Effects of intravenous amphotericin B infusion on hemodynamics and airway mechanics in awake sheep.

To gain a better understanding of the adverse pulmonary response to amphotericin B administration reported in humans, we examined the effects of this agent in the chronically instrumented awake sheep. We measured pulmonary artery and left atrial pressures (Ppa and Pla), lung lymph flow (Qlymph), dynamic lung compliance (Cdyn), resistance to airflow across the lung (RL), lymph thromboxane B2 (TxB2), lymph 6-keto-PGF1 alpha, peripheral leukocyte counts, and arterial blood gases. After at least one hour of stable baseline (BL) observation, amphotericin B (Fungizone, Squibb, 1 mg/kg) was infused intravenously over 1 h. Measurements were continued for 3 h after the start of infusion. Amphotericin caused an immediate decrease in Cdyn nadiring at 55 percent of BL and an increase in Ppa from 21 +/- 1 mm Hg at BL to 44 +/- 4 at 30 minutes.
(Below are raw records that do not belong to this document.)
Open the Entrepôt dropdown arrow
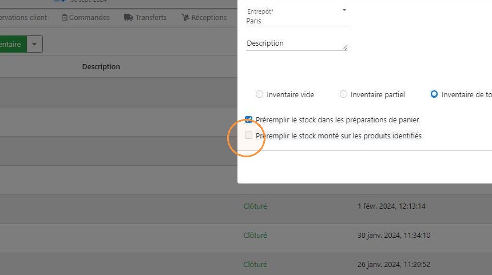Viewport: 492px width, 275px height. click(344, 10)
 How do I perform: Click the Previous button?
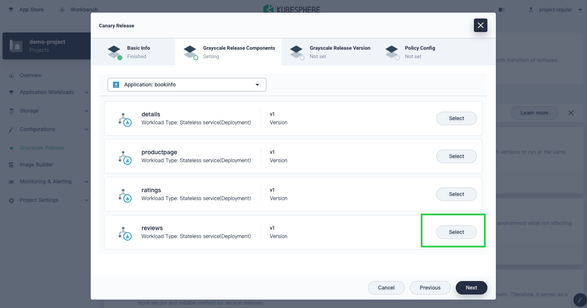[430, 288]
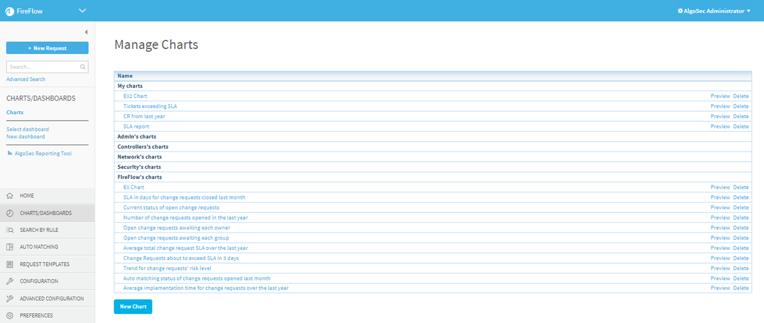The height and width of the screenshot is (323, 764).
Task: Click the Search by Rule icon
Action: click(x=9, y=230)
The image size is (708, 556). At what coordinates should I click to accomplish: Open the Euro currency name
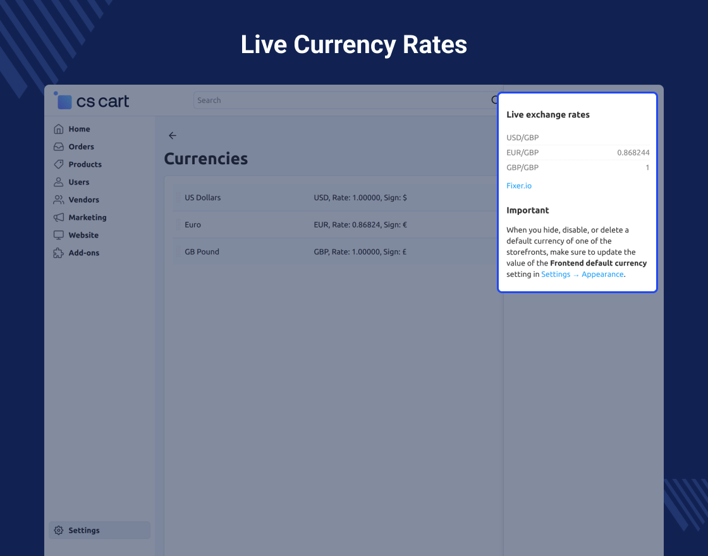pyautogui.click(x=193, y=225)
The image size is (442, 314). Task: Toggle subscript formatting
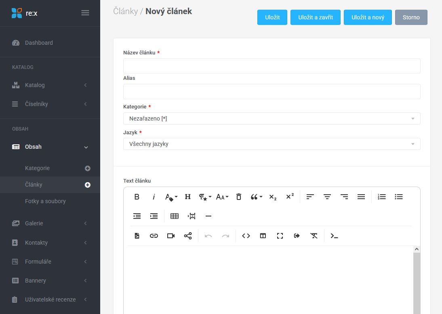tap(273, 197)
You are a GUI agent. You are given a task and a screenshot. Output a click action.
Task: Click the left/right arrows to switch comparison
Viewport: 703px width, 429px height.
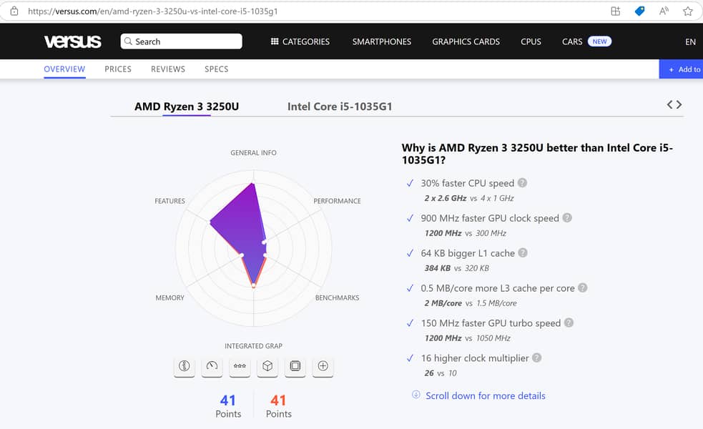click(x=674, y=104)
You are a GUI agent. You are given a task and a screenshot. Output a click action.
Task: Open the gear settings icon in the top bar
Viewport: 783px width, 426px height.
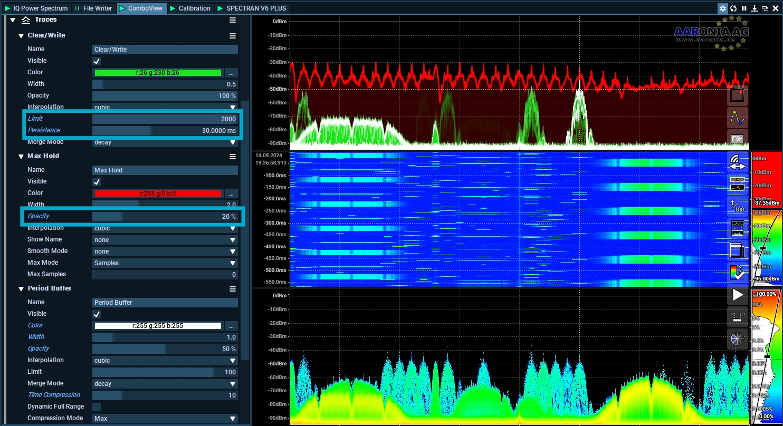coord(723,8)
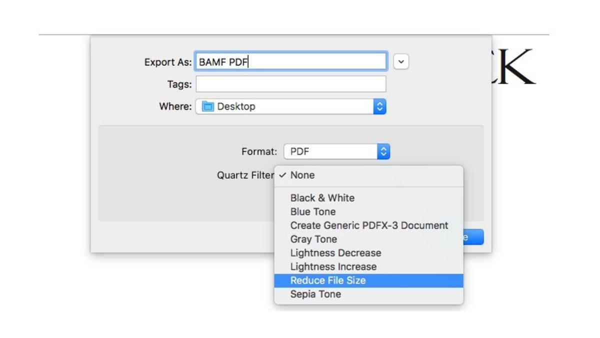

RL increased to 5.5-fold over BL by 30 minutes into infusion, and lung lymph TxB2 concentrations were increased tenfold compared with BL by the end of the 1-h infusion (p less than 0.05). In this same time interval, there were increases in Qlymph (1.5 ml/15 min at BL to 4.9 +/- 0.8), but 6-keto-PGF1 alpha concentrations did not reach maximum until 2 h after the start of infusion. There was a decrease in peripheral leukocyte count and PaO2 (80 +/- 3 mm Hg at BL to 69 +/- 4 at 1 h) that returned to BL over the remaining 2 h. The temporal relationship of the TxB2 peak with these pathophysiologic changes and previous data describing the effects of thromboxane in the sheep lung suggest that a component of these alterations is due to thromboxane release. We conclude that several pulmonary system abnormalities occur following amphotericin infusion in sheep and that these findings provide a better physiologic basis for explaining the human pulmonary response to amphotericin.